Ivan Krivyakov's Blog

Premature optimization is the root of all evil

September 25, 2009

About Time Zones and Humility

I am discovering for myself the world of RSS, ATOM, and blog feed aggregators. I tried to find out what’s the difference between RSS and ATOM (here is a good starting point), and it looks like one of the differences is in the date format.

The older date format is RFC-822. It was adopted in 1982 and it has only two digits for the year part. Indeed, in 1982 the 21st century seemed like a very distant future. I do remember that feeling :)

The newer date format is RFC-3399, that was adopted as late as 2002. It specifies for digits for the year and reinforces the mandatory specification of the time zone, although many existing applications don’t do it. This is how the RFC authors justify their decision:

Since interpretation of an unqualified local time zone will fail in approximately 23/24 of the globe, the interoperability problems of unqualified local time are deemed unacceptable for the Internet.
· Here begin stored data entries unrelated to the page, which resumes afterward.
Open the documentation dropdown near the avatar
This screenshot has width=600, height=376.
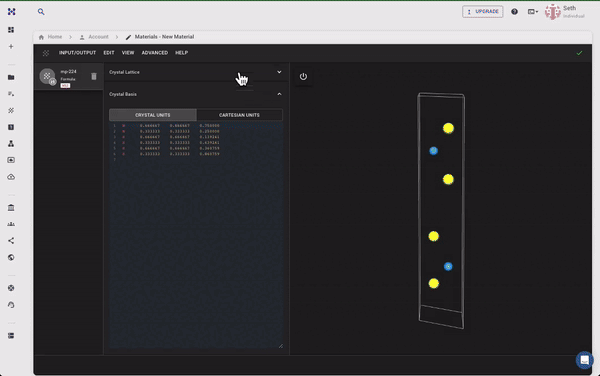pyautogui.click(x=533, y=11)
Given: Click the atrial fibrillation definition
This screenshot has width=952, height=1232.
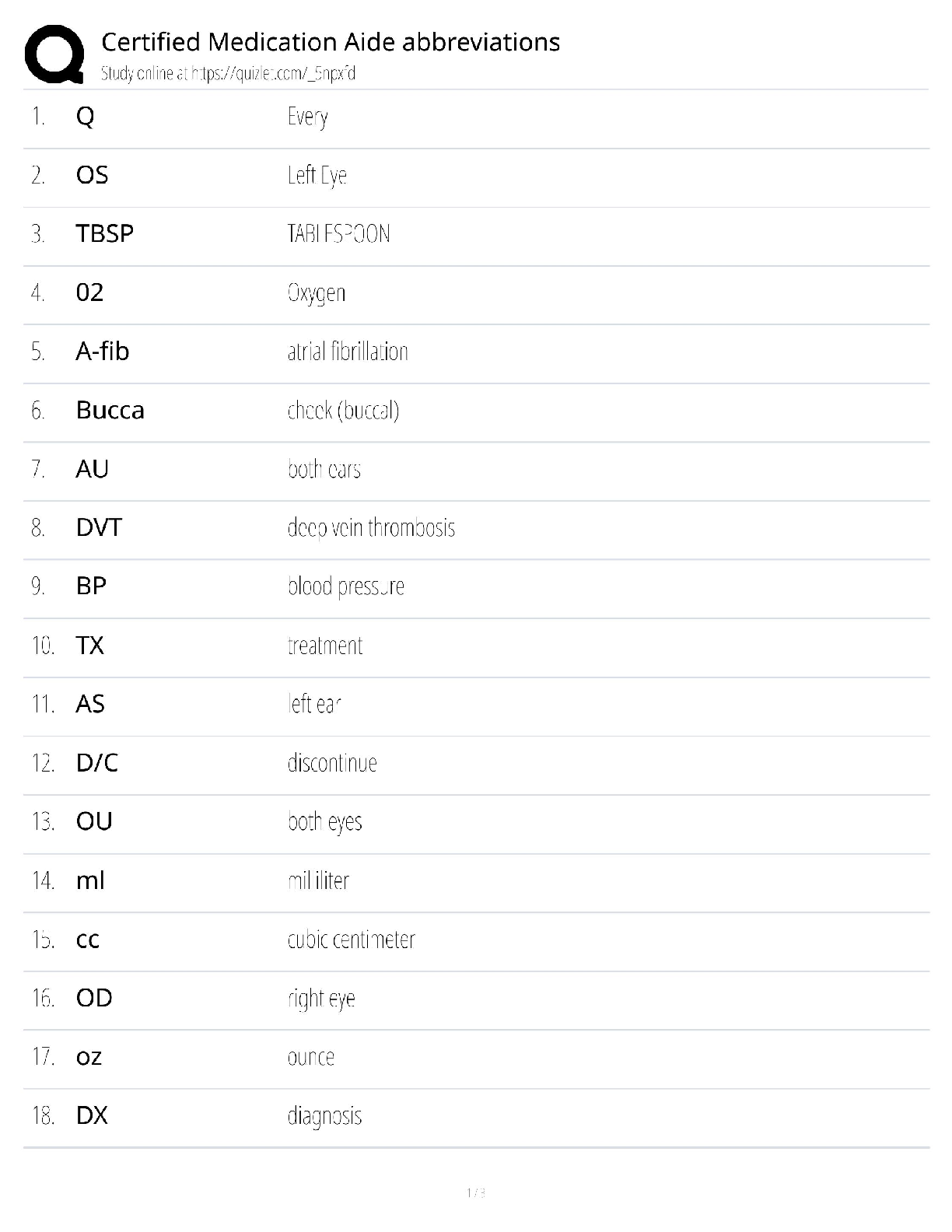Looking at the screenshot, I should 347,352.
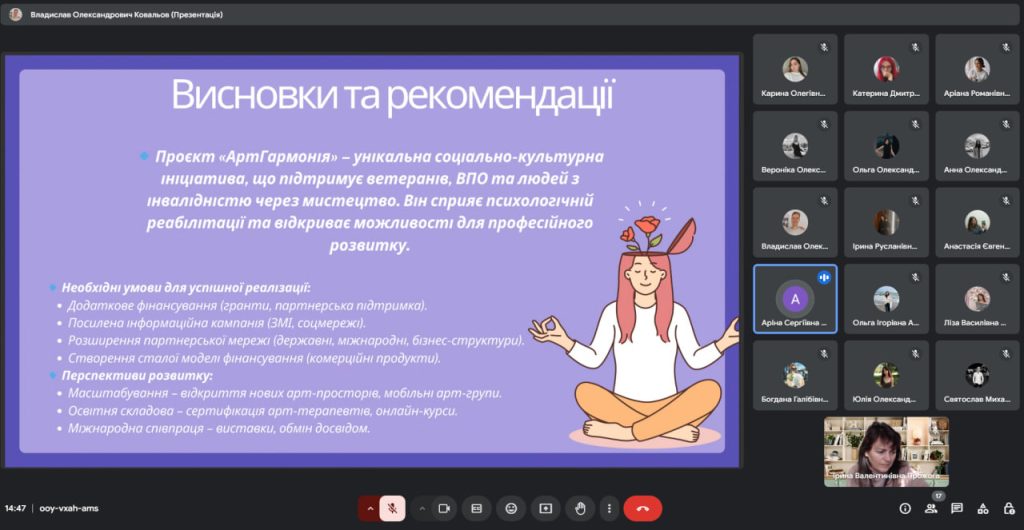Screen dimensions: 1024x530
Task: Click the self-view video of Ірина Валентинівна
Action: click(886, 451)
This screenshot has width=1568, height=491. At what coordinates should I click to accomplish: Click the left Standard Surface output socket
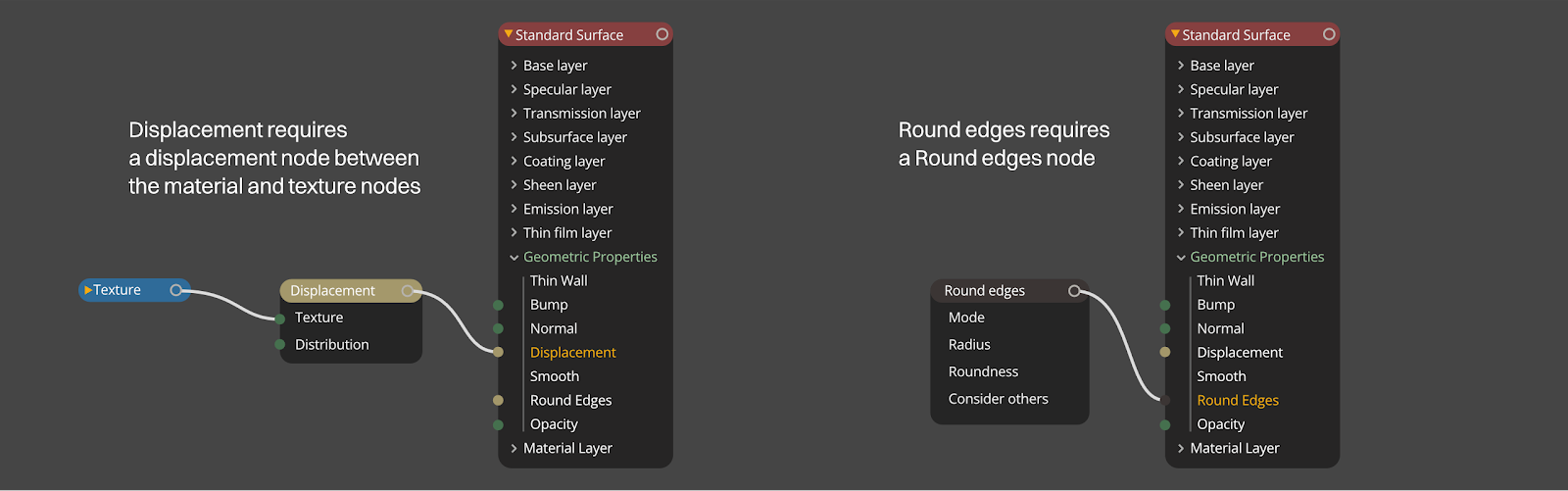662,34
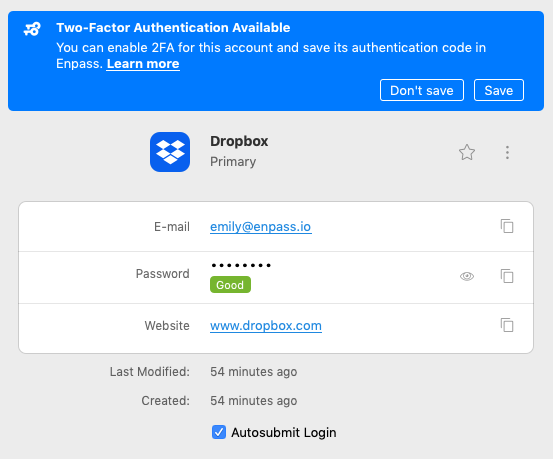Click the Primary vault label

click(x=233, y=162)
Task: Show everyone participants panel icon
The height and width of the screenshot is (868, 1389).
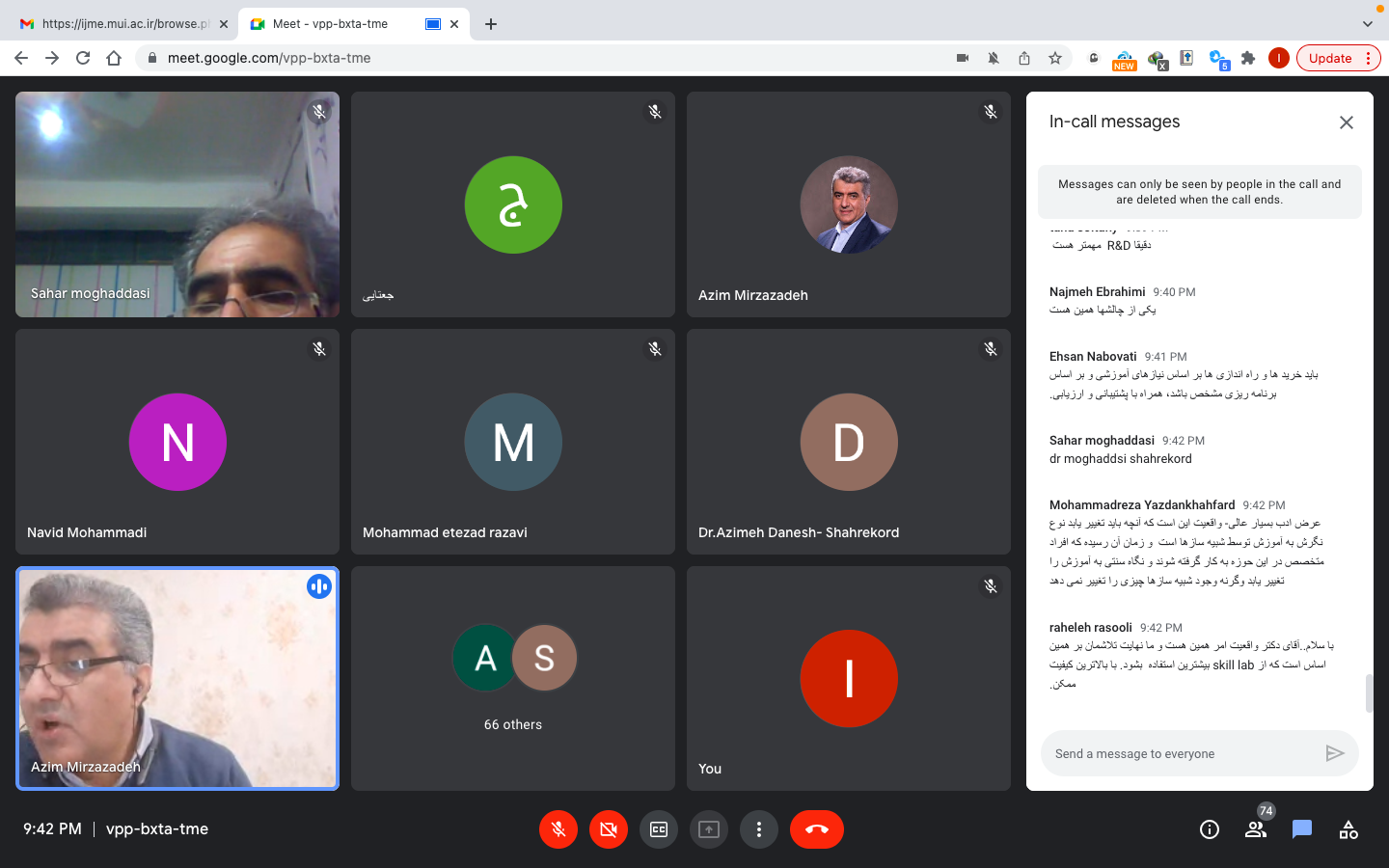Action: click(1255, 829)
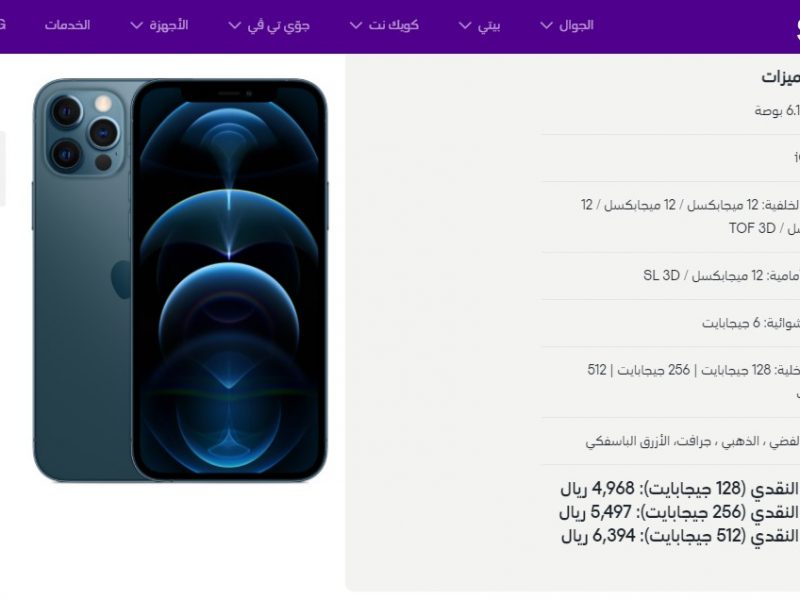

In other words, gentlemen, wherever you live, keep in mind that you are not the center of the Universe. Approximately 23/24 of the globe has different local time! If you forget this, your interoperability will suffer. Be humble and specify your time zone.

September 22, 2009

Lashing out at VB6 collections

Someone I could not refuse asked me to “take a look” at some Excel macros written in Visual Basic For Applications (VBA), which is a limited version of VB6 running inside Excel.

Well, of course I found a fair share of cut-and-paste and inefficient code looking for things it has already found again and again. This is not the point. Of course there is verbose syntax, pesky Set keyword, lack of across-the-board code verification, et cetera. Some of these are painful, but this is not the point.

I hate VB6 the most for the lack of proper data structures and algorithms.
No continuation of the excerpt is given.